Abstract 13281: Single Nucleotide Polymorphisms Associated With Coronary Microvascular Dysfunction and Sex Differences on Genetic Influence
Background: Single nucleotide polymorphisms (SNPs) are the most common sources of genetic variations. Coronary heart disease (CHD) develops dependent of genetic predisposition and the accumulation of risk factors. Although microvascular pathology is associated with cardiovascular events, genetic analyses of microvascular disease phenotypes are rare including the report of sex-related differences. The purpose of this study was designed to assess which SNPs are associated with coronary microvascular dysfunction and to confirm whether sex difference of SNPs concerned to coronary microvascular dysfunction exists.

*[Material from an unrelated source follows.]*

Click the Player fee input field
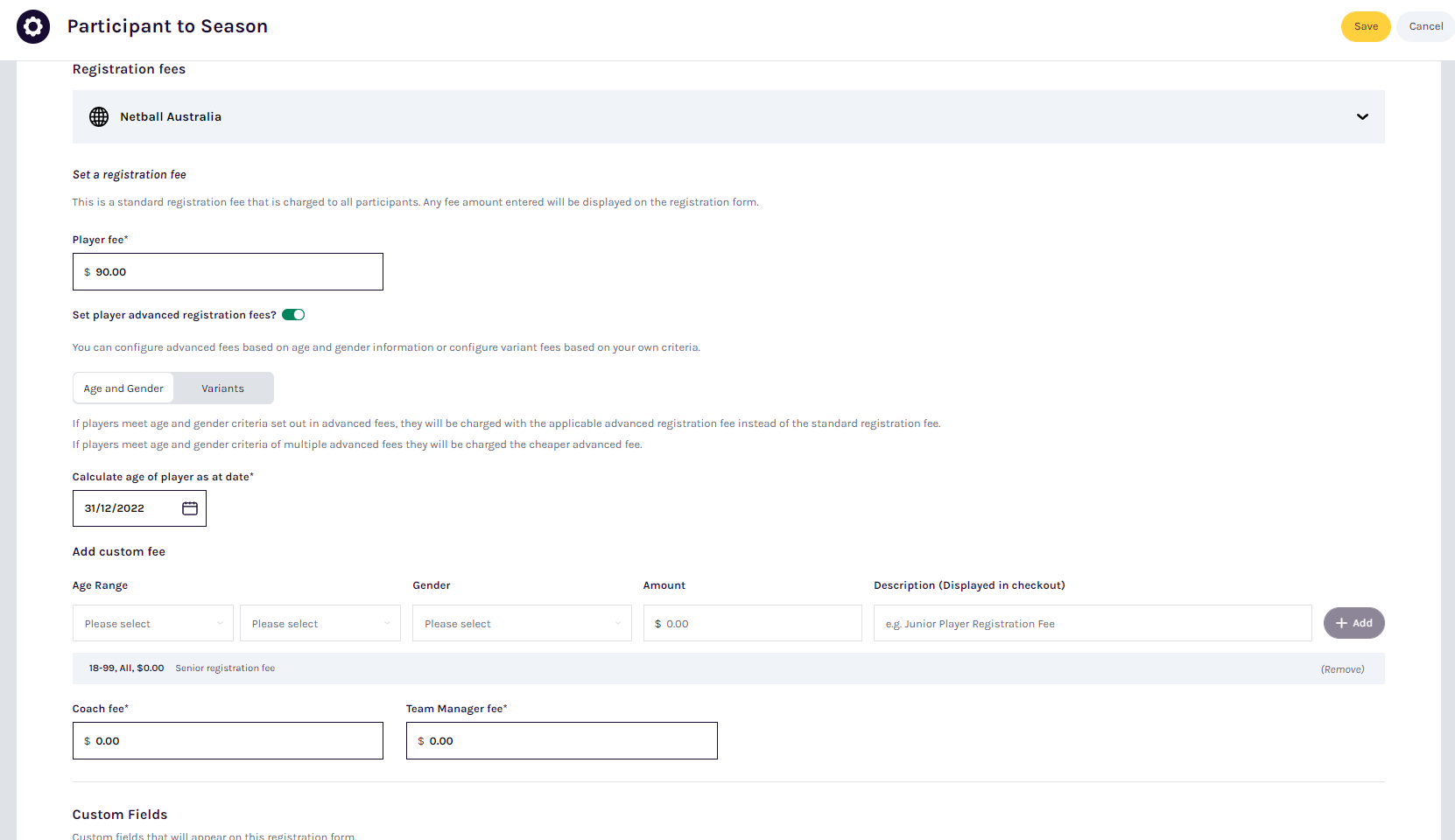 228,272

Methods: A total of 643 subjects without significant obstructive CHD undergoing invasive coronary microcirculatory assessment were enrolled. We have collected 1536 SNPs that are of good enough quality to analyze, and concerned to coronary vasoreactivity, angiogenesis, inflammation, cell connection, and coronary risk factors. Coronary vascular reactivity responses were studied, and coronary flow reserve (CFR) was assessed by intracoronary bolus injection of adenosine. Patients were divided into two groups according to the value of CFR. The cut-off point of CFR is 2.5. Logistic regression was run using the endpoint of CFR<2.5 to test for genetic differences after adjusting for coronary risk factors, assuming a log-additive genetic model. The patients were also subclassified into two groups according to the sex differences.
Results: Analysis of the SNPs, after adjusting for age, sex, and BMI, demonstrated that the risk alleles of KDR, VEGFA, LPA, ANGPT1, and CDKN2B-AS1 were associated with the increased risk of abnormal CFR (P<0.01). Furthermore, the risk allele of ADORA3, MYH15, KDR, ANGPT1, and CDKN2B-AS1 were associated with the increased risk of abnormal CFR in women, and the risk alleles of MYH15, KDR, VEGFC, VEGFA, NT5E, SNX14, ESR1, ANGPT1, GAS6 were associated with the increased risk of abnormal CFR in men.
Conclusions: Genetic variation within defined regions of KDR, VEGFA, LPA, ANGPT1, and CDKN2B-AS1 genes are associated with coronary microvascular dysfunction. Furthermore, there are sex-specific differences in genetic variation associated with the increased risk of coronary microvascular dysfunction.
- © 2013 by American Heart Association, Inc.